NEW YORK (Reuters) – The dollar gained slightly on the day on Monday as Treasury yields rose on expectations the Federal Reserve will need to hike interest rates sooner than previously expected to quell rising price pressures.

FILE PHOTO: U.S. dollar banknote is seen in this picture illustration taken May 3, 2018. REUTERS/Dado Ruvic/File Photo

Market participants expect the U.S. central bank will need to act as inflation looks to be stubbornly persistent and unlikely to fade anytime soon.

Global increases in inflation are also increasing expectations that rate hikes will need to be global, as New Zealand faced its highest price pressures in a decade and after Bank of England Governor Andrew Bailey sent a fresh signal that the central bank was gearing up to raise interest rates as inflation risks mount.

“Global bond markets are finally waking up to the risks that inflation isn’t as transitory as most central banks insist,” Win Thin, global head of currency strategy at Brown Brothers Harriman, said in a report.

The dollar index gained 0.03% against a basket of currencies to 93.99, after earlier rising to 94.17.

The euro rose 0.03% to $1.1601, after earlier dropping to $1.1570. It has fallen 5% this year.

Sterling hit a 20-month high against the euro of 0.8427, before rebounding to 0.8451.

The kiwi hit a one-month high of $0.7105 against the greenback, before retracing to $0.7071.
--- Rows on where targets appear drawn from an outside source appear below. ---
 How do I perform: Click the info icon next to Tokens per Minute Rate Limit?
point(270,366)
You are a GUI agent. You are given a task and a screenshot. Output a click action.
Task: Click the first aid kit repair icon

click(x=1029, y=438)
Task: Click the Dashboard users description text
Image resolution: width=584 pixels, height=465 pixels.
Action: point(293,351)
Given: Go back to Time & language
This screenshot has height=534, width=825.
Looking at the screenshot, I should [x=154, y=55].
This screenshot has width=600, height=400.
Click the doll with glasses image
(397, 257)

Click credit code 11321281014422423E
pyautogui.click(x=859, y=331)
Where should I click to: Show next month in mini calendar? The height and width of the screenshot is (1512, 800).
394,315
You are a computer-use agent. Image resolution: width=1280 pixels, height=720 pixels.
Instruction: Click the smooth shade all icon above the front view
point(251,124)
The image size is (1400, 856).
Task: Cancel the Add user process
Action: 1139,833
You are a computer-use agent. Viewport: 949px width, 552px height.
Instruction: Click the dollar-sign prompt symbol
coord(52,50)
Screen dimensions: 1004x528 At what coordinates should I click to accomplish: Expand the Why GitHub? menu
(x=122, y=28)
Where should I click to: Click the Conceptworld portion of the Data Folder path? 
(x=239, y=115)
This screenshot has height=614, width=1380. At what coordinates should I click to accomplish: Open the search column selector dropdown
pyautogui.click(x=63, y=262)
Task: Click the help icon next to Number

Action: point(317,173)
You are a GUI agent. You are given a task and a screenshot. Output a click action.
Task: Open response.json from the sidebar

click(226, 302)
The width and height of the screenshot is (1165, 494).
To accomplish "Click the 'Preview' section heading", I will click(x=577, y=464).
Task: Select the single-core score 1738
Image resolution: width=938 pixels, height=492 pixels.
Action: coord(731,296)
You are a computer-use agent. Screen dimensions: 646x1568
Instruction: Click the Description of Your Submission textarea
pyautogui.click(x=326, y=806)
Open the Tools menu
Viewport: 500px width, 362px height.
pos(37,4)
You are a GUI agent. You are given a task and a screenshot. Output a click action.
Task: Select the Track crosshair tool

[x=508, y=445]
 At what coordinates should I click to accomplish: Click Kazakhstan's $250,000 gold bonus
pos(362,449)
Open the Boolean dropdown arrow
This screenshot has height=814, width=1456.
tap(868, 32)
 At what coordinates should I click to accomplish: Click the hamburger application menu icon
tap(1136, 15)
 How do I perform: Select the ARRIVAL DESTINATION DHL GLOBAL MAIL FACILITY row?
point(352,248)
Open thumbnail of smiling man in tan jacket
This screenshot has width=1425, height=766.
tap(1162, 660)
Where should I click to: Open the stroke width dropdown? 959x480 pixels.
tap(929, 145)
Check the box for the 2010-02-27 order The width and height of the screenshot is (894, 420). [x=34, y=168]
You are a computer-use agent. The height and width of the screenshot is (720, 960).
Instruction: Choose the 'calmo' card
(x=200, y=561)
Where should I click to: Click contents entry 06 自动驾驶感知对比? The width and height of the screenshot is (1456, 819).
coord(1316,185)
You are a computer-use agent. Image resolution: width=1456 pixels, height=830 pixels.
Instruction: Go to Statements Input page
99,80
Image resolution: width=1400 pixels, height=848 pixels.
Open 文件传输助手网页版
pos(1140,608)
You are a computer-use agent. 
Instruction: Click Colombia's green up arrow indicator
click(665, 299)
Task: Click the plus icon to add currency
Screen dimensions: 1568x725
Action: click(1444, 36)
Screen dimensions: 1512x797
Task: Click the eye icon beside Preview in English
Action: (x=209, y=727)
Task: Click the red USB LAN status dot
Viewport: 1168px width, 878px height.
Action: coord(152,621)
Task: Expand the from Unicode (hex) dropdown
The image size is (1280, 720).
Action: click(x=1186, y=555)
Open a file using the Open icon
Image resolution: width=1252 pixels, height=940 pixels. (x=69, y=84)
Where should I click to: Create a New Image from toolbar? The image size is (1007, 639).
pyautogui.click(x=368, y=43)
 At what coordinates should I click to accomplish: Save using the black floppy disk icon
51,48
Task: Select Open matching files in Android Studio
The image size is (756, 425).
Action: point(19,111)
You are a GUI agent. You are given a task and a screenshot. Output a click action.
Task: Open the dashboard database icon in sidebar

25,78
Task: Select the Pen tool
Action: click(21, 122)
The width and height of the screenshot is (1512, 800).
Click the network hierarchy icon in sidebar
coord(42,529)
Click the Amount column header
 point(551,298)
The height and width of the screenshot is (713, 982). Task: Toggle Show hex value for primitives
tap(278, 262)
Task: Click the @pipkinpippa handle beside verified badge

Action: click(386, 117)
Analysts at Bank of America noted on Monday that commodity-linked currencies, including the Norwegian krone and the Canadian and Australian dollars, had been the best performers since the summer as energy prices rise, while the euro and the yen had been the worst.

The yen was close to a new three-year low, with the dollar last up 0.06% at 114.28 yen, close to Friday’s 114.46 level that was last hit in October 2018.